The global academic community finds itself in a state of perpetual disruption since the emergence of generative AI. The initial reaction of most universities was to establish rapid-fire training programmes, prompt-engineering workshops, and updated guidelines to circumvent plagiarism. However, a closer analysis of the landscape, as highlighted in recent reports by Times Higher Education, suggests that this approach is superficial and, ultimately, inadequate. Creating an 'AI-literate' university requires something far deeper than mere tool proficiency; it demands a radical reassessment of the very nature of learning and teaching.

The Trap of Tool-Centricity

The primary issue with current training programmes is that they treat AI as a discrete skill to be added to a CV, much like learning Excel or Photoshop. This tool-centric approach ignores the fact that AI is not just software, but a new cognitive paradigm. When a university offers a two-hour seminar on how to use ChatGPT, it often skips the crucial epistemological discussions: How does the concept of 'authority' change when information is generated by algorithms? How is critical thinking affected when text synthesis is automated?

Furthermore, the obsession with AI 'detection' has fostered a culture of suspicion rather than exploration. Many training modules focus excessively on monitoring and policing students, rather than teaching academics how to redesign assessments to integrate AI creatively and ethically. True AI literacy means understanding limitations, data biases, and the ethical implications of its use in research. Without this critical layer, training is merely a thin veneer over an outdated pedagogical structure.

The Need for Disciplinary Nuance

Another point of failure is the horizontal application of training. Artificial Intelligence affects a Philosophy department in entirely different ways than it does a Biology or Civil Engineering department. A generic training programme cannot cover the nuances required in each field. For instance, in the humanities, AI might be used to analyze vast corpora of text, yet interpretation remains a deeply human process. Conversely, in the sciences, AI can accelerate drug discovery or climate modeling. If training is not embedded within the specific discipline, it remains a theoretical exercise without practical value for the researcher or student.

"AI is not a subject to be learned, but a lens through which we must re-examine our own subjects."

This sentiment reflects the need for a shift from 'training' to 'literacy.' Literacy implies a sustained critical stance. Universities must encourage faculty to experiment, fail, and share their experiences, rather than imposing standardized training modules that quickly become obsolete due to the breakneck speed of technological evolution.

Structural Barriers and Cultural Shifts

Finally, the failure of training programmes often stems from structural issues within institutions.
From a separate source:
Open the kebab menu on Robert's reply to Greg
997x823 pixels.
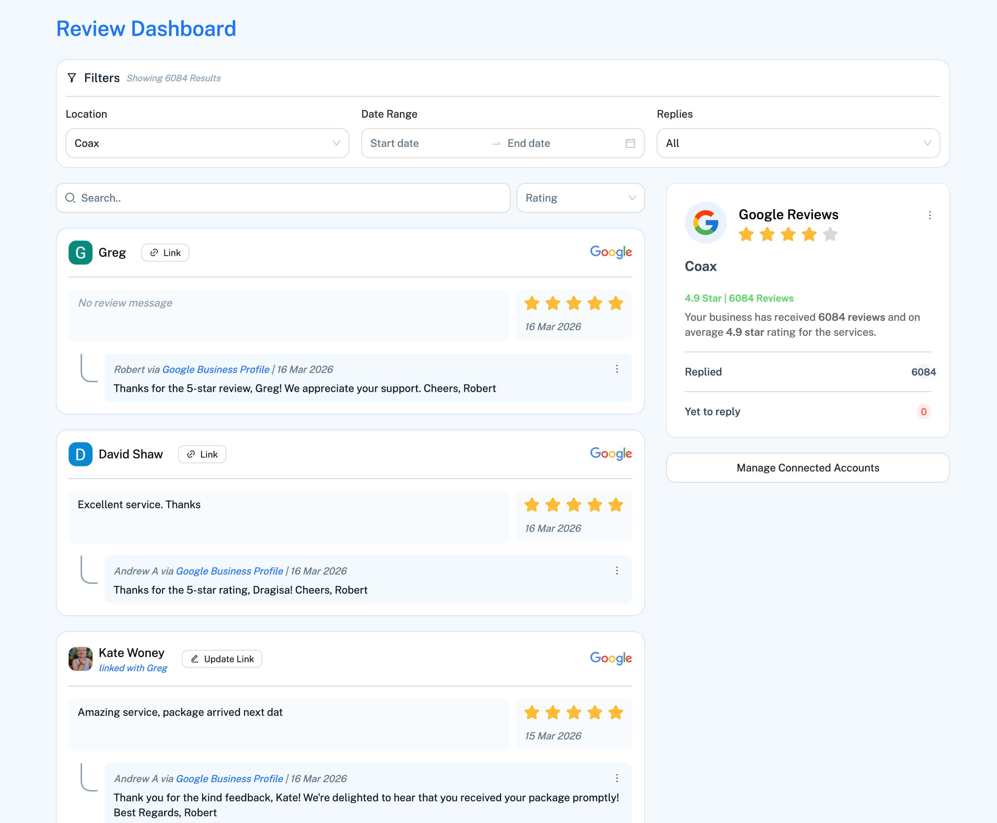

Academics are already overburdened with teaching and administrative duties. Adding another mandatory training session is often met with resistance. For a university to become truly AI-literate, administration must provide time, resources, and incentives. It is not enough to say "learn AI"; one must create the conditions where such learning is possible and rewarded.

The real challenge is cultural. It requires a mindset shift from the hierarchical transmission of knowledge to a model of collaborative learning, where professors and students explore the possibilities and risks of new technology together. Only then can the university fulfill its role as a beacon of knowledge in the age of artificial intelligence, rather than breathlessly following the trends dictated by Silicon Valley.